Folhas soltas de um diário inexistente ( I )

(....vejo-o definhar a cada dia que passa e quando no outro dia, não pôde ocultar que a doença o traía e se consumia em tremores horrendos e dolorosos, ali na minha frente, senti medo. Sim é verdade, não perdeu essa eterna serenidade com que ilude a própria vida, limitando-se a um breve – Lá está esta merda outra vez -, como se fosse normal o sarcástico encurtar dos espaços entre a última, esta e a próxima vez. Respeito-o, por isso aceito o pacto de silêncio que me propõe e ali ficamos como sempre a comentar a vida dos outros, como se de um jogo se tratasse. Vejo-o partir e já faço planos para o próximo telefonema, para o próximo encontro. Perco-me em devaneios sobre o que quero dizer-lhe, o que vou realmente dizer-lhe, o que deveria ter-lhe dito mas não me lembrei, não fui capaz ou simplesmente achei que não valeria a pena.
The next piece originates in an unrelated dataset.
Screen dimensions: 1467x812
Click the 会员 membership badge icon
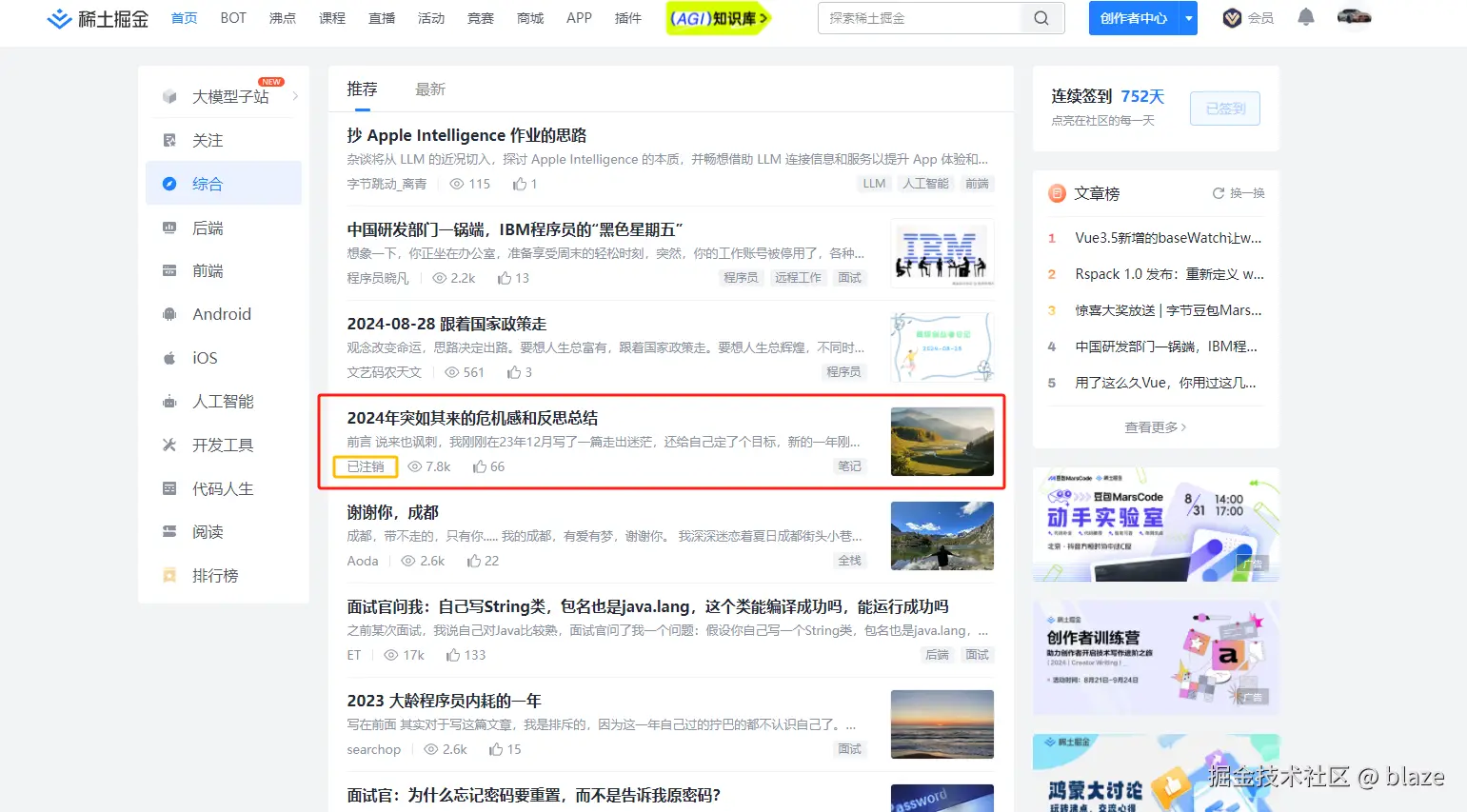[x=1233, y=17]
Ao vê-lo partir, apenas conservo uma constante no pensamento: - Amanhã, quando, como em todas as manhãs, me cansar de contar o tempo, vou telefonar, e aí, por favor, promete que vais lá estar, nem que seja só para isso mesmo, para me dizeres que ainda estás lá.)

4 comentários:

CNS disse...

Um dia a ausência irá quantificar-se em palavras que ficaram por dizer.
Este teu texto tocou-me particularmente, Pedro.

via disse...

A perda é uma espécie de absurdo, perder quem amamos parece não ter sentido. gostei muito do texto.

manhã

Isabel J. disse...

Texto excelente, Pedro. :)
Às vezes também me canso de contar o meu tempo.

Anónimo disse...

Fabuloso! o tempo que ao invés de contar, dediquei a esta leitura.